Raised in the royal household, adviser first to the elder pharaoh (John Turturro, who wears the eye-liner better than most) and then his son and heir, Moses makes enemies. And when those enemies win the new Pharaoh’s ear and reveal that Moses was born a Hebrew, the acclaimed soldier, anti-corruption zealot and rational man is exiled, not even allowed to live among the enslaved Israelites, whose elder (Ben Kingsley) knows his story and his destiny.

You probably remember the rest – Moses wandering, marrying into a family of shepherds (Maria Valverde makes the most gorgeous Sephora, his bride). A bush catches fire. A reluctant Moses is given the task of going back to Egypt and freeing his people – plagues ensue, seas part, etc. It makes no difference, as historian Simon Schama wrote in his book and PBS series “The Story of the Jews,” that there’s no written or archaeological evidence to support this Biblical account. It’s still a ripping good yarn.

Scott shows us a vast 3-D civilization, propped up by slaves laboring in the quarries that feed the pyramid and monument-building mania. This Moses becomes a guerrilla leader, bickering with the Almighty over how this business of freeing the Hebrews is going.

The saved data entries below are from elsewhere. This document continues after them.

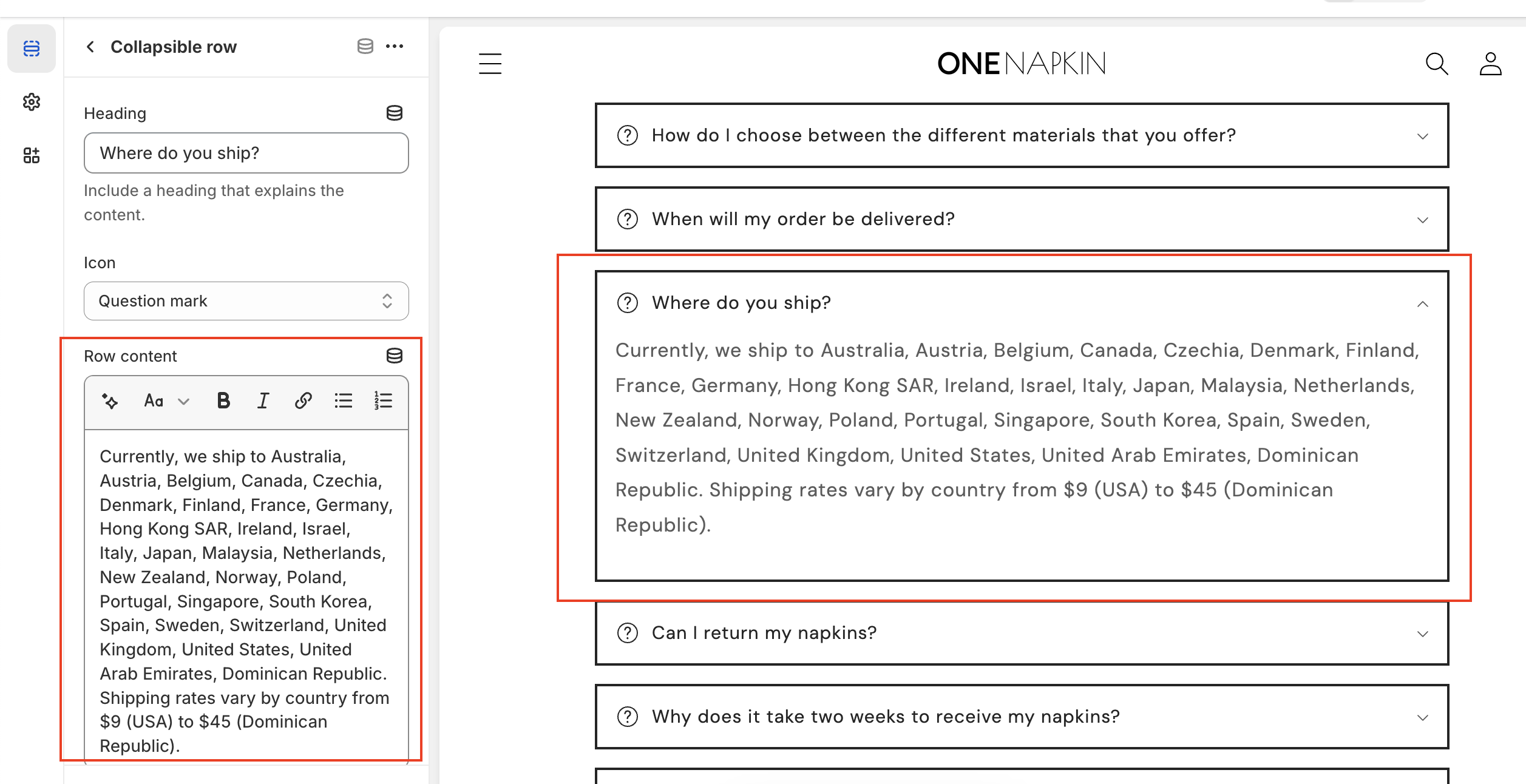Click the Heading text input field
This screenshot has height=784, width=1526.
[x=246, y=153]
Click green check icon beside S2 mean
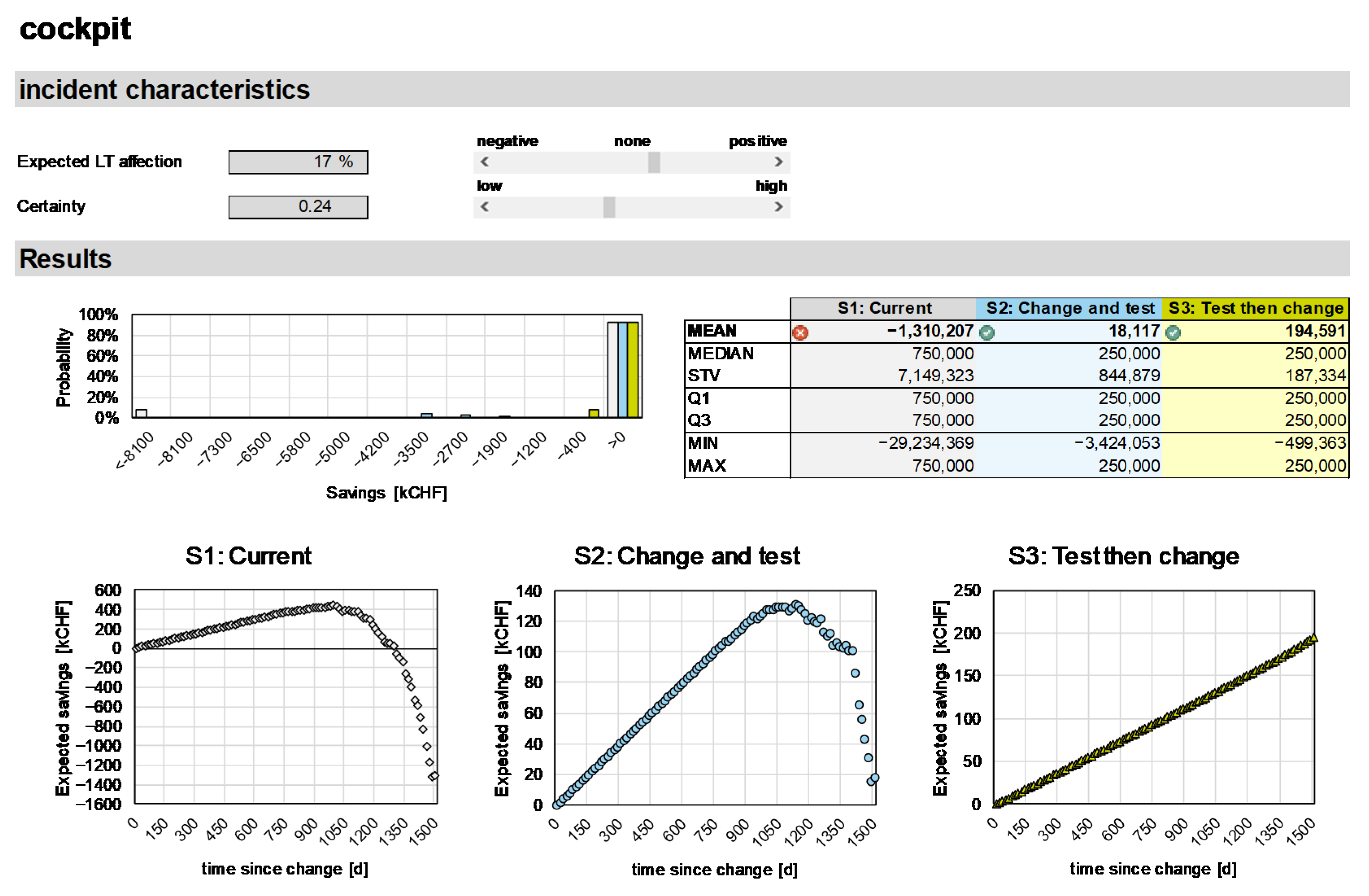Screen dimensions: 1369x896 [x=987, y=332]
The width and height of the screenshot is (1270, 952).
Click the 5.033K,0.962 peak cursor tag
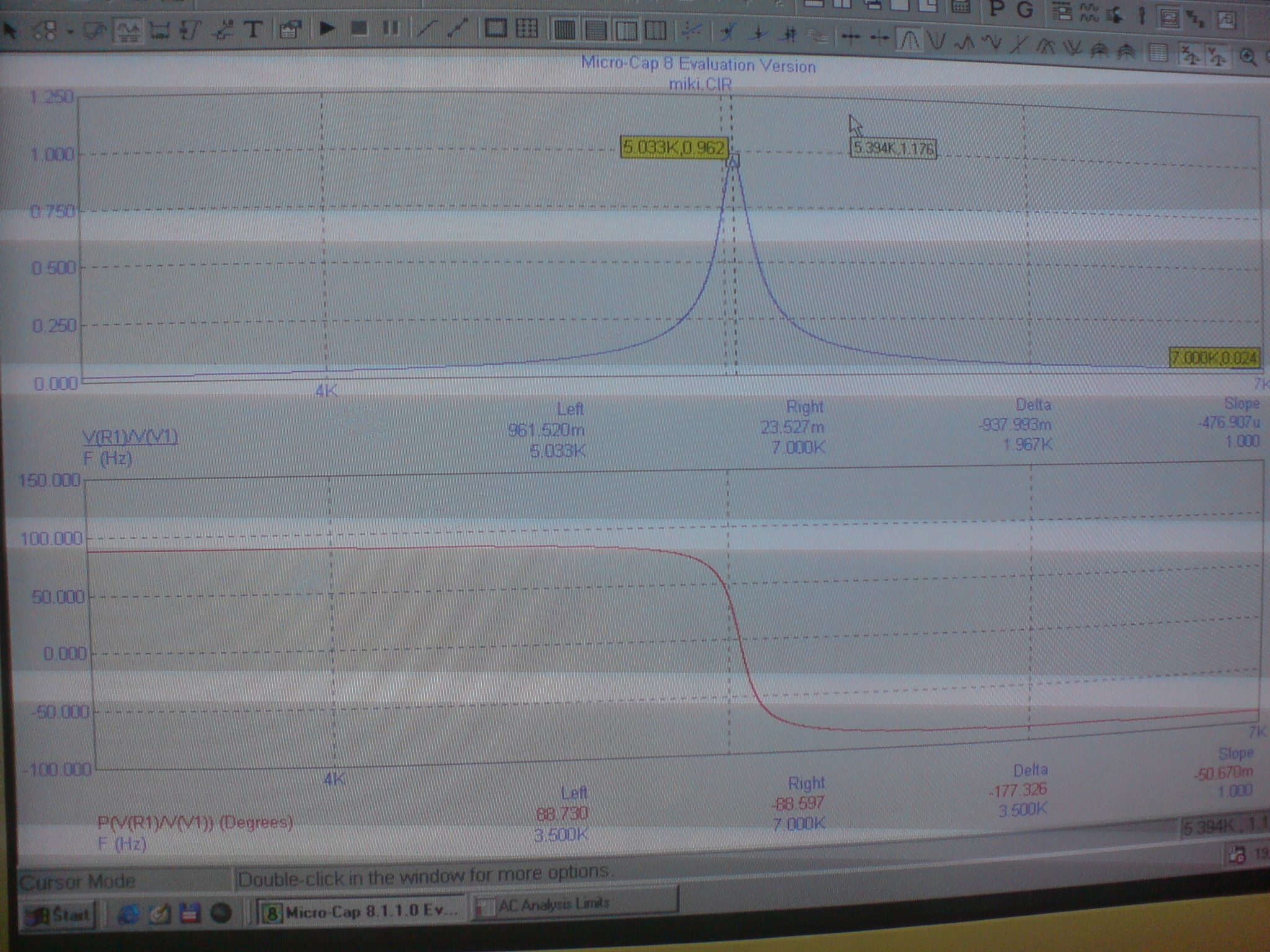coord(673,148)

“Wars of attrition take time!”

The cleverest conceit is the voice and face of God/Yahweh, who guides Moses. It’s an 11-year-old English boy named Isaac Andrews – childishly vengeful over the 400-year enslavement of his Chosen People. As we’ve seen in “Children of the Damned” and assorted other bits of Brit horror, there are few things scarier than an English schoolboy. Their scenes are alternately funny and creepy. Scott also shows us realistically grim consequences of these plagues, and the movie is at its most moving when we see the suffering, the deaths of Egyptians, Hebrews and animals of every description.

Bale wears a fine beard and underplays The Lawgiver as droll, dry and skeptical. His confrontations with the Pharaoh are generally mild, debates over the “economics” of slavery. That robs Edgerton of the white-hot rage that is supposed to drive Ramses’ later actions. Edgerton’s best moment may be his resigned swatting of flies during one of the later plagues unleashed on Egypt. Others – Kingsley, Sigourney Weaver as the Queen Mother, Aaron Paul as Joshua – are given almost nothing to say or do.

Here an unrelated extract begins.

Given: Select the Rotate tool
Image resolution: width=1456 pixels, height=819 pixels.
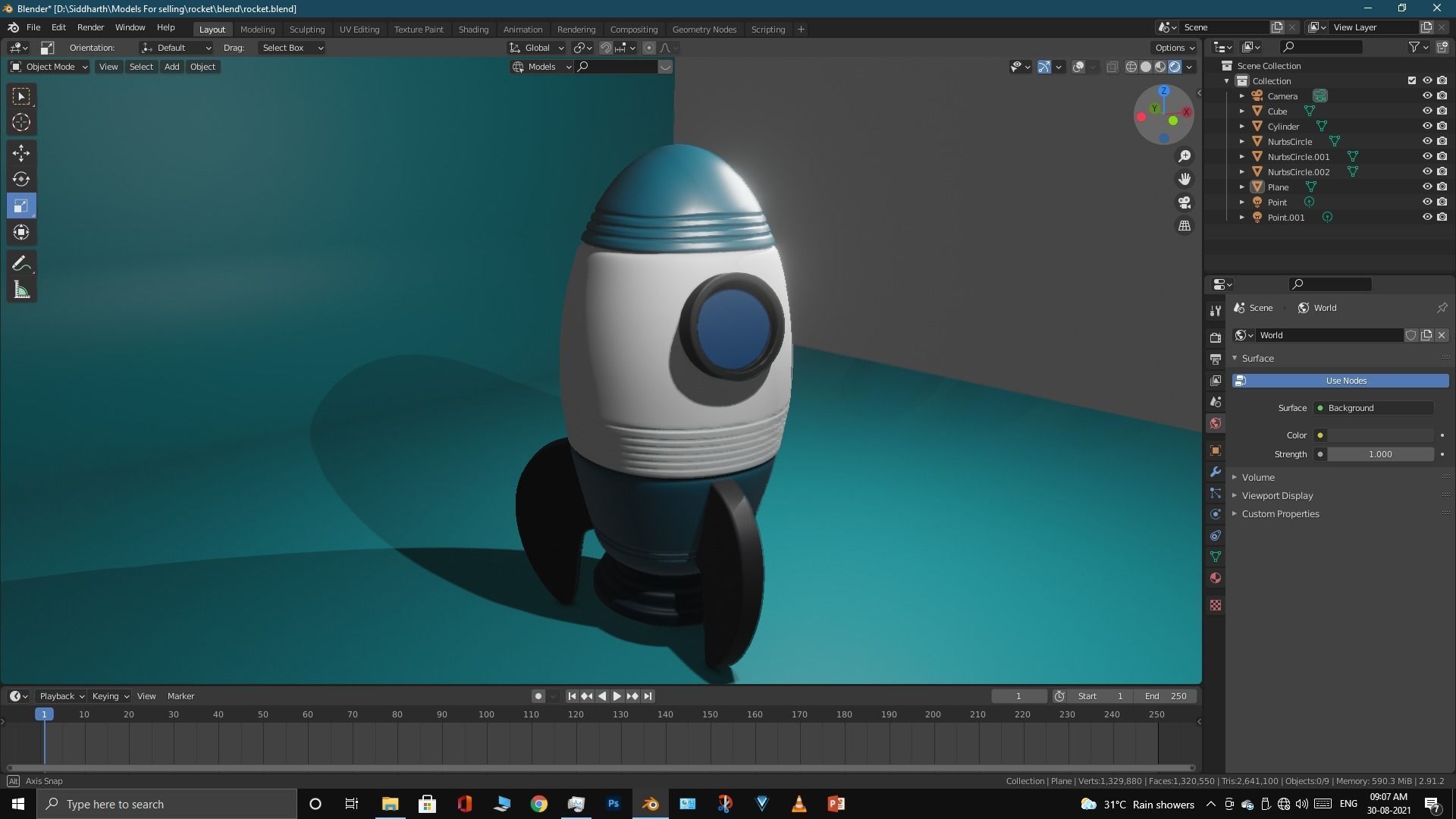Looking at the screenshot, I should pos(21,179).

Thus, for all its stunning and stark wilderness settings (Spain and the Canary Islands), its stunning effects, technical proficiency and scriptural cleverness, “Exodus” is a chilly affair – a Biblical epic lacking even a stab at preaching or inspiring. Like modern translations of the Bible compared to the King James version published in Shakespeare’s time, “Exodus” lacks the stentorian, poetic authority of the cornball Cecil B. DeMille “Ten Commandments.” You will never hear “BEHOLD, his mighty hand,” or anything remotely like it.

It’s still an exciting, entertaining epic. But those hoping for a sermon might feel let down. Scott’s Old Testament may be action packed, but it doesn’t preach, not even to the choir.